Translate this sentence from the report on Datacentres Europe 2011 below into Spanish: "Mr Davis also said that, by centralising data processing, data centres were increasing energy-efficiency."

begin SELECTED PASSAGE

Data Centres Europe 2011 Nice

Data Centres Europe 2011Last week I attended Datacentres Europe 2011 that was held at 5-6 May 2011 in Acropolis, Nice, France and organized by Broadgroup. In its seventh edition, this European summit is for senior IT executives, analysts and vendors to network, discuss and learn about the latest developments in data centers. A great event, featuring 85 speakers with 550 delegates from about 30 countries.

In his opening address Aaron Davis of Schneider Electric stated that data centers are vital to tackling environmental issues. He said that “We must decouple our growth from our energy consumption.” Mr Davis also said that, by centralising data processing, data centres were increasing energy-efficiency. In coming years, technology had to decrease its carbon impact by a factor of 10 to offset the effects of population growth.  Aaron Davis ended with the statement that “Data centers will be a major part of the next stage of human evolution.”

end SELECTED PASSAGE
begin MATERIAL SHOWN

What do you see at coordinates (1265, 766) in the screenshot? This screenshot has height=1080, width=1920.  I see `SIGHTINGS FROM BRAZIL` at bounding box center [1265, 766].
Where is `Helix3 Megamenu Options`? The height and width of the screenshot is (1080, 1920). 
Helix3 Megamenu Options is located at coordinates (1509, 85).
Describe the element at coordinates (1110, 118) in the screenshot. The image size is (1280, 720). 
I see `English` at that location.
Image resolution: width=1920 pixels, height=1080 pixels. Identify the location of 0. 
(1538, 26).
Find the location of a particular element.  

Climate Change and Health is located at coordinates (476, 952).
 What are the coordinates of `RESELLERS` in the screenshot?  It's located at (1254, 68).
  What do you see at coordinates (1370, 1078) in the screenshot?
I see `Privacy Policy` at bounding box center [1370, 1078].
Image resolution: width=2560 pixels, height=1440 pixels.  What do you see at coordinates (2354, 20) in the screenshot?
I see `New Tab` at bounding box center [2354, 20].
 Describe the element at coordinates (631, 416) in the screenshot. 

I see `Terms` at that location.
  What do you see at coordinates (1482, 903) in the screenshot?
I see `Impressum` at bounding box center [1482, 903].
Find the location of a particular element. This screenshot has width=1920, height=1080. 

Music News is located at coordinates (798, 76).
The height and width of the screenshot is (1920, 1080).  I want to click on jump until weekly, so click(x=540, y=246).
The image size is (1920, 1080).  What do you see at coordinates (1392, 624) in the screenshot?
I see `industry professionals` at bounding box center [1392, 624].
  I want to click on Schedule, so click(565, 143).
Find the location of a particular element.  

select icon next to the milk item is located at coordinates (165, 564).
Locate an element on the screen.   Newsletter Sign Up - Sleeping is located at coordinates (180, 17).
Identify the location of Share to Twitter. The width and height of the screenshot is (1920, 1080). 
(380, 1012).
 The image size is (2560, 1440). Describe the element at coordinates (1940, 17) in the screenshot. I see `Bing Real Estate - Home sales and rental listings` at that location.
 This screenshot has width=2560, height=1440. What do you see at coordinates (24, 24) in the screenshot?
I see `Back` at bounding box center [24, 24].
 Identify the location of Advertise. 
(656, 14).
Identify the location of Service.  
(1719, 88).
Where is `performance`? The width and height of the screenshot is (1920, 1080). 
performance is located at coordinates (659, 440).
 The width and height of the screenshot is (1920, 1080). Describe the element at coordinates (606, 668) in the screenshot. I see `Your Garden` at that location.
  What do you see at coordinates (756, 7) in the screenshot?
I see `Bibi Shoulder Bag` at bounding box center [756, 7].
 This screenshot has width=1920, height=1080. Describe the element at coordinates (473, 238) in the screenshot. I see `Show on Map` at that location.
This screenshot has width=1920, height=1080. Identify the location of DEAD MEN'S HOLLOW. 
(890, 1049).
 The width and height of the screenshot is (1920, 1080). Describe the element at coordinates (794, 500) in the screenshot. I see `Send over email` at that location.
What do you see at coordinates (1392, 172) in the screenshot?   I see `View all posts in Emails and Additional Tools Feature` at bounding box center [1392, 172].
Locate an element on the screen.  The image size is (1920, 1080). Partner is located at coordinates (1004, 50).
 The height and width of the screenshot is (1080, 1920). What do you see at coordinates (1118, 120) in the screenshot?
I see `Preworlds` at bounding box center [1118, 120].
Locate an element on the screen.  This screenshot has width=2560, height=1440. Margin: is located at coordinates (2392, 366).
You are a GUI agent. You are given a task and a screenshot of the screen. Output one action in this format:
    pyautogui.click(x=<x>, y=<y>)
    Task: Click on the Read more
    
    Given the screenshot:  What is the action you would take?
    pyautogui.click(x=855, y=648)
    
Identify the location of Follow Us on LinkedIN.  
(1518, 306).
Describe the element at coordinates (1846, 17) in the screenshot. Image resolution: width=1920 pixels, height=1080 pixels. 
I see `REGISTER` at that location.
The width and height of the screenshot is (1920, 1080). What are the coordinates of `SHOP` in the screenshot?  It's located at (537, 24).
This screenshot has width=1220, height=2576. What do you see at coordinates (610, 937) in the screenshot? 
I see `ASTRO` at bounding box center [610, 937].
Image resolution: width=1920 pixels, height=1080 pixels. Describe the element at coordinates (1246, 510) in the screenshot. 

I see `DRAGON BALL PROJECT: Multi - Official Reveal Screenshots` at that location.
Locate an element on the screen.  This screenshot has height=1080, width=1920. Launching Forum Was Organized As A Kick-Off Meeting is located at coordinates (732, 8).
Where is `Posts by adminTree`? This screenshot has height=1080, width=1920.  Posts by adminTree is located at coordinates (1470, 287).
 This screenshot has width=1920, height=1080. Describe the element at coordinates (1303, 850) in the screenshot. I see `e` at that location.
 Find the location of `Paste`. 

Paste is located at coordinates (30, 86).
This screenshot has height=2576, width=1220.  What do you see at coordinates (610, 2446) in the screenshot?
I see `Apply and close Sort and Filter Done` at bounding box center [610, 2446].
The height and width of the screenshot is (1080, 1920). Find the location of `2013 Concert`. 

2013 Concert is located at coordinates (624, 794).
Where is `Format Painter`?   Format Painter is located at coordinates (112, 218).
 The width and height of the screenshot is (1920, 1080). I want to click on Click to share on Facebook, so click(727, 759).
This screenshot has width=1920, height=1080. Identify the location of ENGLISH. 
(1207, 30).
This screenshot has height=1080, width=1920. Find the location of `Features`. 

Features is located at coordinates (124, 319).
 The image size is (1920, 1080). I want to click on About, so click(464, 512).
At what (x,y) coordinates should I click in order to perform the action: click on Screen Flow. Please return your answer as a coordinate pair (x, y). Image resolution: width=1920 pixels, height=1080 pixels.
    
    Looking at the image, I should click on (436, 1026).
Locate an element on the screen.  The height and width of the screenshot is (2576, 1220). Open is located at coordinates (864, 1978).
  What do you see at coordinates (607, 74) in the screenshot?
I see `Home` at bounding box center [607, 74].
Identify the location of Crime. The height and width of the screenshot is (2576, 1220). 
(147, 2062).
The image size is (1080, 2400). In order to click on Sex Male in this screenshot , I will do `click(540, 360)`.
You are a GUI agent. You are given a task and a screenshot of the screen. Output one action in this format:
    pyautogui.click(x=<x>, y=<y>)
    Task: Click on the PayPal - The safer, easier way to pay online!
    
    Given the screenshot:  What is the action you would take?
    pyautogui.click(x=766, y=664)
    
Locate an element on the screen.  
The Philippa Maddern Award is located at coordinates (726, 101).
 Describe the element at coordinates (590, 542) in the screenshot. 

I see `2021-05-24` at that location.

end MATERIAL SHOWN

> _WRITTEN SOLUTION_
El Sr. Davis también dijo que, al centralizar el procesamiento de datos, los centros de datos estaban aumentando la eficiencia energética.